Extract every record, keeping each one exactly as it is.

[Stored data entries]
▶
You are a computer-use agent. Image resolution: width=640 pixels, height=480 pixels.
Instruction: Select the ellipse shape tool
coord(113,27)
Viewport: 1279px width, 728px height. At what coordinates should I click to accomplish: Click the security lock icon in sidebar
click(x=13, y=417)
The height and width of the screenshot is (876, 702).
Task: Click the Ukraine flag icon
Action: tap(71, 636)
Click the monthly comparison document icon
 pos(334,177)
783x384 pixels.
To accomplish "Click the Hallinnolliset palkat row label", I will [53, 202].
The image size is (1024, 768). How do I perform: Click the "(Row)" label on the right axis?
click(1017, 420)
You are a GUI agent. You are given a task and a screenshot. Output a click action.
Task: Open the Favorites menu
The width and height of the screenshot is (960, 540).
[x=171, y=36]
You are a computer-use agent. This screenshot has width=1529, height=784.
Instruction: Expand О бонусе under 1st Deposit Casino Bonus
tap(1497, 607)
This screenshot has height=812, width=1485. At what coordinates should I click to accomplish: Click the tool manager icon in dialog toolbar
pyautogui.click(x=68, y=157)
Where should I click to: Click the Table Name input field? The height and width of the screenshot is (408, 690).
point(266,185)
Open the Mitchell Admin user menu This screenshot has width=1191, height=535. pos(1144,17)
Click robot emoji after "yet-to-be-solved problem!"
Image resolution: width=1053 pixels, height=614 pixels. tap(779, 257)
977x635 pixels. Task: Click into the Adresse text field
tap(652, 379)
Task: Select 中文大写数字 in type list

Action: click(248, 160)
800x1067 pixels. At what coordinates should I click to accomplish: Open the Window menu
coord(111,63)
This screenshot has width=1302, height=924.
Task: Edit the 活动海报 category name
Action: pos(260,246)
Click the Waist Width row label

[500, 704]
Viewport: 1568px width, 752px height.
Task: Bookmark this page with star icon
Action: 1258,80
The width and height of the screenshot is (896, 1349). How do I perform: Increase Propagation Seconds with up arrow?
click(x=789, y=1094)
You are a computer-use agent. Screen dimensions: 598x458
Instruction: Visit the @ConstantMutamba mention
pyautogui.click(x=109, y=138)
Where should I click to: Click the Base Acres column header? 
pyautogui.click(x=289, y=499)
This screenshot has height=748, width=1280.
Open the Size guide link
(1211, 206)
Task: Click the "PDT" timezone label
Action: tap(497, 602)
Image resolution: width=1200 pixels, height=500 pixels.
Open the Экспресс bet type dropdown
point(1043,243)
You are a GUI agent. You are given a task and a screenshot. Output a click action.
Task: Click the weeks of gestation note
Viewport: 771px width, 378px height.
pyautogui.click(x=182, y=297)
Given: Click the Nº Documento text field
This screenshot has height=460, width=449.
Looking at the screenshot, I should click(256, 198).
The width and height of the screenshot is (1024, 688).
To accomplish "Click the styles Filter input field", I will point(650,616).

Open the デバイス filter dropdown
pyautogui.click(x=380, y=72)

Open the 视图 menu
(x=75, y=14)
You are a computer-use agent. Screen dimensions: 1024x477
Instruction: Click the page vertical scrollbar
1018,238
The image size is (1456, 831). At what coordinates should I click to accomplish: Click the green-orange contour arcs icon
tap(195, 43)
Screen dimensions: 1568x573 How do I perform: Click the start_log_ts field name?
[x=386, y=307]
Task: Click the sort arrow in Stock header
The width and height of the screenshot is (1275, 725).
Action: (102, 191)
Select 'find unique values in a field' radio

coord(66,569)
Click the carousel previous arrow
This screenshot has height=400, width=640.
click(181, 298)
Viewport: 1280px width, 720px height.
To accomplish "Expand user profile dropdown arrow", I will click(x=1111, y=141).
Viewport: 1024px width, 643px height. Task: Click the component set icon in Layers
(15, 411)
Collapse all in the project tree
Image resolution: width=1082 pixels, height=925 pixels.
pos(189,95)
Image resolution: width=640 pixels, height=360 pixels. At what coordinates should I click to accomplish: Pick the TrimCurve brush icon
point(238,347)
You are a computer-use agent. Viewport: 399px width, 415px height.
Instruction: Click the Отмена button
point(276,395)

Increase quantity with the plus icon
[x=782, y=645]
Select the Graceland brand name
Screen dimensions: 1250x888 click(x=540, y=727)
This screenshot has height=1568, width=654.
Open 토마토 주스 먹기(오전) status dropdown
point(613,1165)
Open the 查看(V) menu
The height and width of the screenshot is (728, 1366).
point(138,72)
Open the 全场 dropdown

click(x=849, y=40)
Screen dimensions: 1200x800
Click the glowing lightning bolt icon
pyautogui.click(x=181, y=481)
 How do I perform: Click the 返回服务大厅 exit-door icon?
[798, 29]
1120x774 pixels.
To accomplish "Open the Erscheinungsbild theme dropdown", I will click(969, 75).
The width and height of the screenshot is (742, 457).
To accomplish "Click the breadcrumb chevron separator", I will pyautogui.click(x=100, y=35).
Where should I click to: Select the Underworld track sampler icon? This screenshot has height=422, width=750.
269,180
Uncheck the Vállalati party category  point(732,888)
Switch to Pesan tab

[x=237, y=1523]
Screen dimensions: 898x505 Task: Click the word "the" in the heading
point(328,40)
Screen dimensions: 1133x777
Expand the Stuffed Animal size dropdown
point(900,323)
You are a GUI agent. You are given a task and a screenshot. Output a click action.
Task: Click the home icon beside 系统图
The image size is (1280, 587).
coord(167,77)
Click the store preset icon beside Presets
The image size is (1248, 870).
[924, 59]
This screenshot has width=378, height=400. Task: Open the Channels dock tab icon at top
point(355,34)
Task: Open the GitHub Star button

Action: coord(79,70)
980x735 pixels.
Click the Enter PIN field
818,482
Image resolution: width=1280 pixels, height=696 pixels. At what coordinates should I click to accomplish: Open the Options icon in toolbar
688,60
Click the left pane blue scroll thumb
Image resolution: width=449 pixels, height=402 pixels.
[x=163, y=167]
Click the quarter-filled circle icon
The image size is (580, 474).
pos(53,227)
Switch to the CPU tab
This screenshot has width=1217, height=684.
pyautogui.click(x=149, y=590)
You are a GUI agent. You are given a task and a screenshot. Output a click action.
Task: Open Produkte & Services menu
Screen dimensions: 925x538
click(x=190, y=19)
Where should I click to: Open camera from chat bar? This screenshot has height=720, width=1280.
◀
#### [Written solution]
You are a computer-use agent. Image resolution: width=640 pixels, height=480 pixels.
Instruction: Select the ellipse shape tool
coord(113,27)
Viewport: 1279px width, 728px height. At what coordinates should I click to accomplish: Click the security lock icon in sidebar
click(x=13, y=417)
The height and width of the screenshot is (876, 702).
Task: Click the Ukraine flag icon
Action: tap(71, 636)
Click the monthly comparison document icon
 pos(334,177)
783x384 pixels.
To accomplish "Click the Hallinnolliset palkat row label", I will [53, 202].
The image size is (1024, 768). How do I perform: Click the "(Row)" label on the right axis?
click(1017, 420)
You are a GUI agent. You are given a task and a screenshot. Output a click action.
Task: Open the Favorites menu
The width and height of the screenshot is (960, 540).
[x=171, y=36]
You are a computer-use agent. This screenshot has width=1529, height=784.
Instruction: Expand О бонусе under 1st Deposit Casino Bonus
tap(1497, 607)
This screenshot has height=812, width=1485. At what coordinates should I click to accomplish: Click the tool manager icon in dialog toolbar
pyautogui.click(x=68, y=157)
Where should I click to: Click the Table Name input field? The height and width of the screenshot is (408, 690).
point(266,185)
Open the Mitchell Admin user menu This screenshot has width=1191, height=535. pos(1144,17)
Click robot emoji after "yet-to-be-solved problem!"
Image resolution: width=1053 pixels, height=614 pixels. tap(779, 257)
977x635 pixels. Task: Click into the Adresse text field
tap(652, 379)
Task: Select 中文大写数字 in type list

Action: click(248, 160)
800x1067 pixels. At what coordinates should I click to accomplish: Open the Window menu
coord(111,63)
This screenshot has width=1302, height=924.
Task: Edit the 活动海报 category name
Action: pos(260,246)
Click the Waist Width row label

[500, 704]
Viewport: 1568px width, 752px height.
Task: Bookmark this page with star icon
Action: 1258,80
The width and height of the screenshot is (896, 1349). How do I perform: Increase Propagation Seconds with up arrow?
click(x=789, y=1094)
You are a computer-use agent. Screen dimensions: 598x458
Instruction: Visit the @ConstantMutamba mention
pyautogui.click(x=109, y=138)
Where should I click to: Click the Base Acres column header? 
pyautogui.click(x=289, y=499)
This screenshot has height=748, width=1280.
Open the Size guide link
(1211, 206)
Task: Click the "PDT" timezone label
Action: tap(497, 602)
Image resolution: width=1200 pixels, height=500 pixels.
Open the Экспресс bet type dropdown
point(1043,243)
You are a GUI agent. You are given a task and a screenshot. Output a click action.
Task: Click the weeks of gestation note
Viewport: 771px width, 378px height.
pyautogui.click(x=182, y=297)
Given: Click the Nº Documento text field
This screenshot has height=460, width=449.
Looking at the screenshot, I should click(256, 198).
The width and height of the screenshot is (1024, 688).
To accomplish "Click the styles Filter input field", I will point(650,616).

Open the デバイス filter dropdown
pyautogui.click(x=380, y=72)

Open the 视图 menu
(x=75, y=14)
You are a computer-use agent. Screen dimensions: 1024x477
Instruction: Click the page vertical scrollbar
1018,238
The image size is (1456, 831). At what coordinates should I click to accomplish: Click the green-orange contour arcs icon
tap(195, 43)
Screen dimensions: 1568x573 How do I perform: Click the start_log_ts field name?
[x=386, y=307]
Task: Click the sort arrow in Stock header
The width and height of the screenshot is (1275, 725).
Action: (102, 191)
Select 'find unique values in a field' radio

coord(66,569)
Click the carousel previous arrow
This screenshot has height=400, width=640.
click(181, 298)
Viewport: 1280px width, 720px height.
To accomplish "Expand user profile dropdown arrow", I will click(x=1111, y=141).
Viewport: 1024px width, 643px height. Task: Click the component set icon in Layers
(15, 411)
Collapse all in the project tree
Image resolution: width=1082 pixels, height=925 pixels.
pos(189,95)
Image resolution: width=640 pixels, height=360 pixels. At what coordinates should I click to accomplish: Pick the TrimCurve brush icon
point(238,347)
You are a computer-use agent. Viewport: 399px width, 415px height.
Instruction: Click the Отмена button
point(276,395)

Increase quantity with the plus icon
[x=782, y=645]
Select the Graceland brand name
Screen dimensions: 1250x888 click(x=540, y=727)
This screenshot has height=1568, width=654.
Open 토마토 주스 먹기(오전) status dropdown
point(613,1165)
Open the 查看(V) menu
The height and width of the screenshot is (728, 1366).
point(138,72)
Open the 全场 dropdown

click(x=849, y=40)
Screen dimensions: 1200x800
Click the glowing lightning bolt icon
pyautogui.click(x=181, y=481)
 How do I perform: Click the 返回服务大厅 exit-door icon?
[798, 29]
1120x774 pixels.
To accomplish "Open the Erscheinungsbild theme dropdown", I will click(969, 75).
The width and height of the screenshot is (742, 457).
To accomplish "Click the breadcrumb chevron separator", I will pyautogui.click(x=100, y=35).
Where should I click to: Select the Underworld track sampler icon? This screenshot has height=422, width=750.
269,180
Uncheck the Vállalati party category  point(732,888)
Switch to Pesan tab

[x=237, y=1523]
Screen dimensions: 898x505 Task: Click the word "the" in the heading
point(328,40)
Screen dimensions: 1133x777
Expand the Stuffed Animal size dropdown
point(900,323)
You are a GUI agent. You are given a task and a screenshot. Output a click action.
Task: Click the home icon beside 系统图
The image size is (1280, 587).
coord(167,77)
Click the store preset icon beside Presets
The image size is (1248, 870).
[924, 59]
This screenshot has width=378, height=400. Task: Open the Channels dock tab icon at top
point(355,34)
Task: Open the GitHub Star button

Action: coord(79,70)
980x735 pixels.
Click the Enter PIN field
818,482
Image resolution: width=1280 pixels, height=696 pixels. At what coordinates should I click to accomplish: Open the Options icon in toolbar
688,60
Click the left pane blue scroll thumb
Image resolution: width=449 pixels, height=402 pixels.
[x=163, y=167]
Click the quarter-filled circle icon
The image size is (580, 474).
pos(53,227)
Switch to the CPU tab
This screenshot has width=1217, height=684.
pyautogui.click(x=149, y=590)
You are a GUI agent. You are given a task and a screenshot. Output a click action.
Task: Open Produkte & Services menu
Screen dimensions: 925x538
click(x=190, y=19)
Where should I click to: Open camera from chat bar? This screenshot has height=720, width=1280.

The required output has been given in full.